──────── Study text
AI Spend Is Making Cloud Waste Trend Up Again
By Shayan Ghasemnezhad on February 11, 2026 · 3 min read
GPU instances and inference endpoints have reopened the cloud cost problem that FinOps was starting to solve. Governance needs to catch up.
Cloud cost management was making progress. Teams were tagging resources, right-sizing instances, and buying Savings Plans. Then AI workloads arrived—and the cost curve bent upward again. GPU instances cost 10–40x their CPU equivalents. Inference endpoints run 24/7 whether or not anyone is asking questions. Training jobs can burn through five figures in a weekend. The FinOps playbook that worked for web applications needs new chapters.
Why AI Workloads Break Traditional FinOps
Traditional cloud cost management assumes relatively predictable, steady-state workloads. You provision a fleet of instances, they run services, and cost scales roughly with traffic. AI workloads violate every part of this assumption. Training jobs are bursty and unpredictable—a hyperparameter sweep might spin up 50 GPU instances for six hours, then nothing for two weeks. Inference demand is hard to forecast because product teams are still discovering what users do with AI features.
The unit economics are also different. A single p4d.24xlarge instance costs roughly €28 per hour. A team running fine-tuning experiments without cost guardrails can spend more in a day than their entire monthly EC2 budget for non-AI workloads. And unlike CPU instances, GPU instances have limited Savings Plan coverage and sparse spot availability.
Inference Economics: The Hidden Steady-State Cost
Training gets the headlines, but inference is where the ongoing cost lives. A self-hosted model endpoint on a g5.2xlarge costs approximately €1.20/hour —roughly €870/month if it runs continuously. If your AI feature handles 50 requests per hour, that is €0.024 per request. At 5 requests per hour, it is €0.24—an order of magnitude difference in unit cost for the same infrastructure.
The decision between self-hosted inference and managed API (OpenAI, Anthropic, Bedrock) is fundamentally a utilisation question. Managed APIs charge per token with no idle cost. Self-hosted endpoints have high fixed cost and low marginal cost. The crossover point depends on volume, latency requirements, and data residency constraints.
Governance Framework for AI Spend
Build governance around three controls: budgets, approval gates, and automated shutdown.
- Budgets: Set per-team monthly GPU budgets. Track burn rate daily, not monthly. A team that has spent 80% of its budget by day 15 needs a conversation, not a surprise at month-end.
────────────────
──────── Raw data
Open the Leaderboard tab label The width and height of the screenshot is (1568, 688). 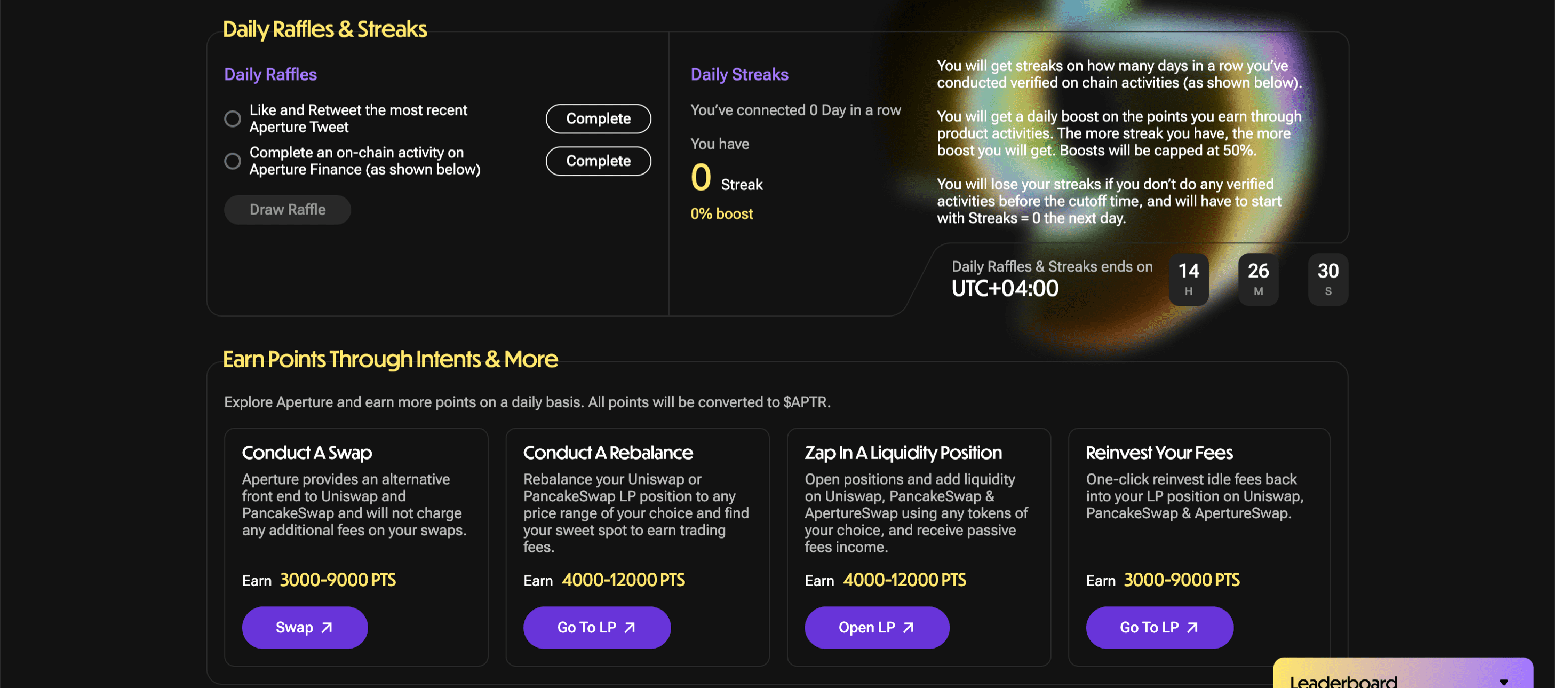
────────────────
Write out the part of the article on AI cloud spend between "Inference Economics: The" and "and automated shutdown.", inclusive, word for word.

Inference Economics: The Hidden Steady-State Cost
Training gets the headlines, but inference is where the ongoing cost lives. A self-hosted model endpoint on a g5.2xlarge costs approximately €1.20/hour —roughly €870/month if it runs continuously. If your AI feature handles 50 requests per hour, that is €0.024 per request. At 5 requests per hour, it is €0.24—an order of magnitude difference in unit cost for the same infrastructure.
The decision between self-hosted inference and managed API (OpenAI, Anthropic, Bedrock) is fundamentally a utilisation question. Managed APIs charge per token with no idle cost. Self-hosted endpoints have high fixed cost and low marginal cost. The crossover point depends on volume, latency requirements, and data residency constraints.
Governance Framework for AI Spend
Build governance around three controls: budgets, approval gates, and automated shutdown.